The introduction of the national broadband network (NBN) and online content are about to change the legislative landscape of media law, according to experts who spoke to Lawyers Weekly.
Patrick Fair, a partner at Baker & McKenzie who is a part of the firm's NBN group, said current media regulation was not technology-neutral and that a significant overhaul will be required due to the introduction of the NBN.
"We are still waiting for the Government to attack the question of how you might manage a transition of the existing media licensing regime to something which is up to date when everybody has optic fibre broadband in their homes ... [considering] the relatively unregulated nature of streamed services on the internet versus the regimes that are imposed on subscription television and free to air television," he said.
Currently, a commercial television broadcaster cannot have an audience reach of more than 75 per cent of the Australian population.
Mary Still, a partner at Clayton Utz who specialises in litigation relating to infringement of trademark and copyright, agreed that the law would need to catch up with the way people are viewing content online, which will be enhanced with the introduction of the NBN.
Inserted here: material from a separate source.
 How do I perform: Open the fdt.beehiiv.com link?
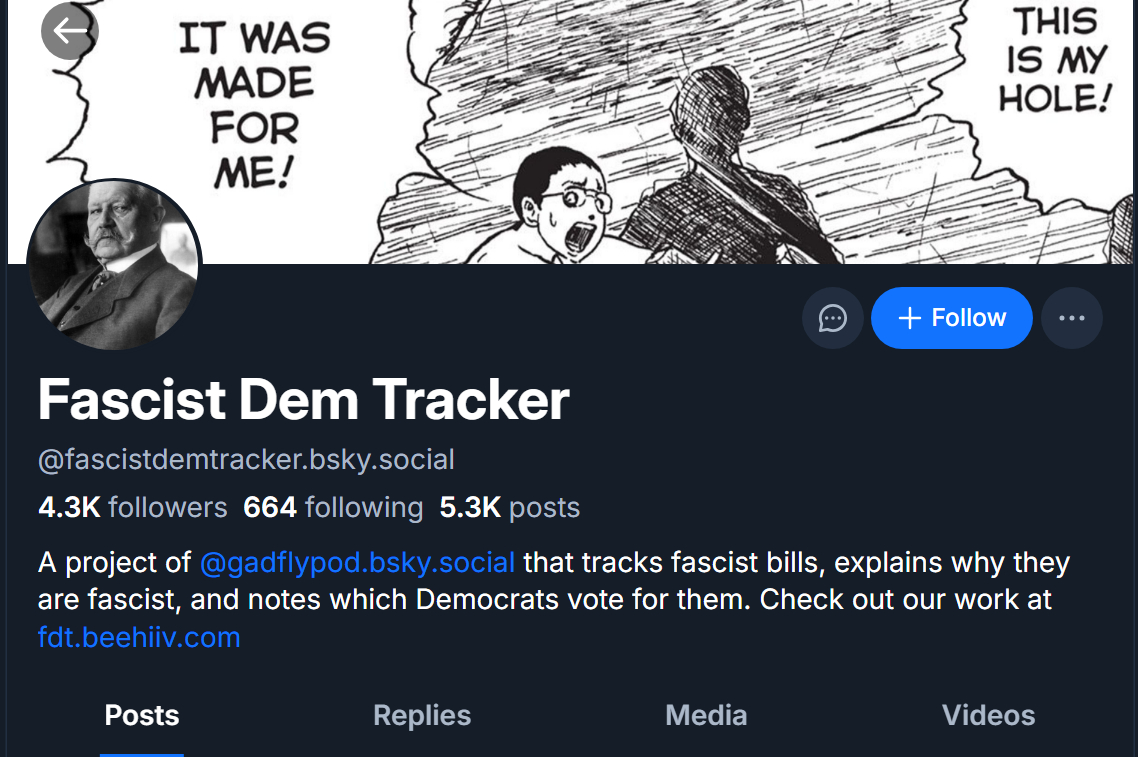[x=139, y=637]
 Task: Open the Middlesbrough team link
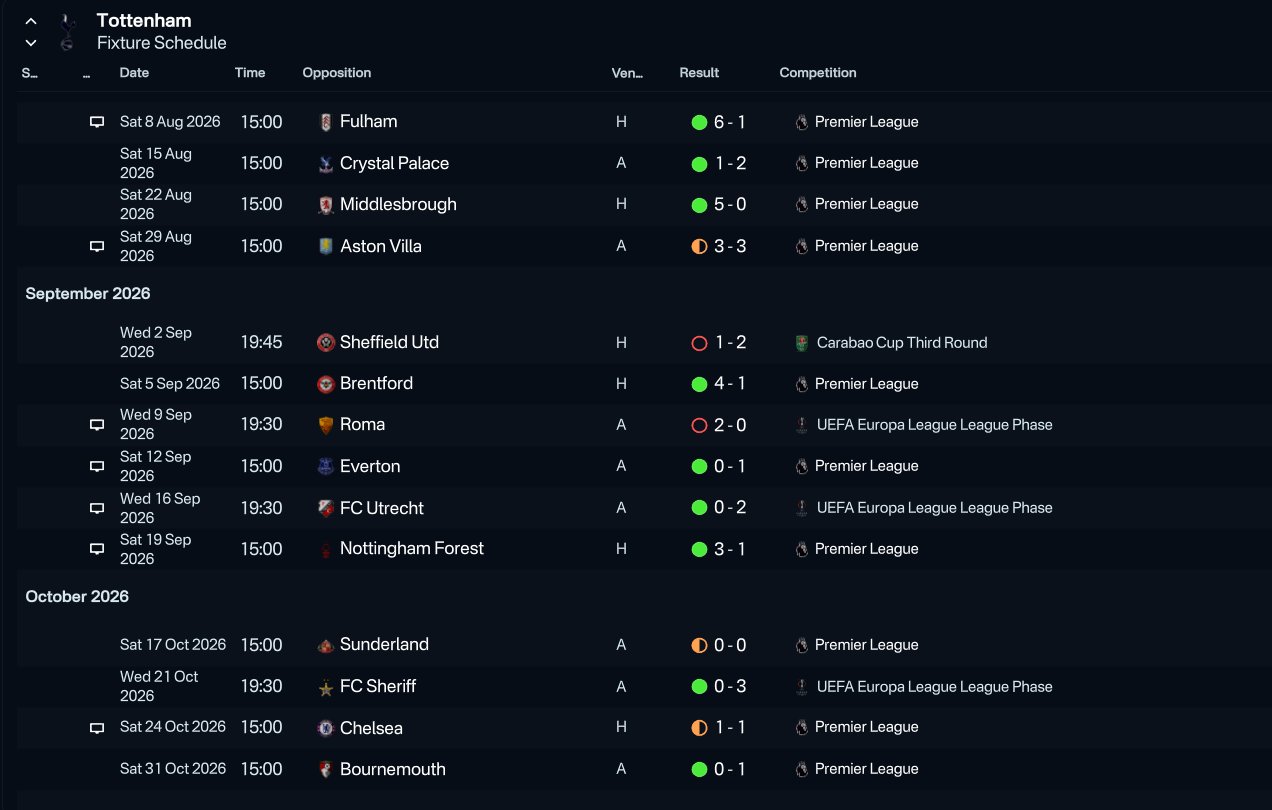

"At the moment, the Broadcasting Services Act only deals with free-to-air television and subscripted television and the national broadcaster and merely ignores the internet and ignores the contribution the internet makes in the way we live our lives and the way we make use of it. I think that is going to have to change," she said.
Khai Dang, a partner at Blake Dawson who works on the content and regulatory side of telecommunications and broadcasting, added that media organisations were still struggling to find successful business models for the internet.
"While there are some wildly successful companies out there - such as Google who actually reported a profit in the last quarter - there are many organisations who are still posting content for free, basically, or generally at some sort of a loss and the struggle for them is how to recoup the cost of that and create a new business model for online content," he said.
"They have to compete with content that people post through social networking sites - such as the Kevin and Jill's wedding video and that is now rating through the internet at this moment - and that's a homemade video of someone's wedding and ... it's attracting eyeballs."
Sophie Dawson, also a partner at Blake Dawson who specalises in defamation and copyright litigation, said that the question of whether a cause of action exists for privacy and in what circumstances is also a big issue facing the courts and regulators.
"That affects two categories of people, firstly, the traditional media and, secondly, all of us with our Facebook sites. We're putting up photos of friends and doing other things which potentially contain their private information," she said.
"There is mixed case law about whether there is a cause of action for breach of privacy in Australia - it could be a common law or equitable cause of action and the ALRC [Australian Law Reform Commission] has recommended that there be a statutory cause of action."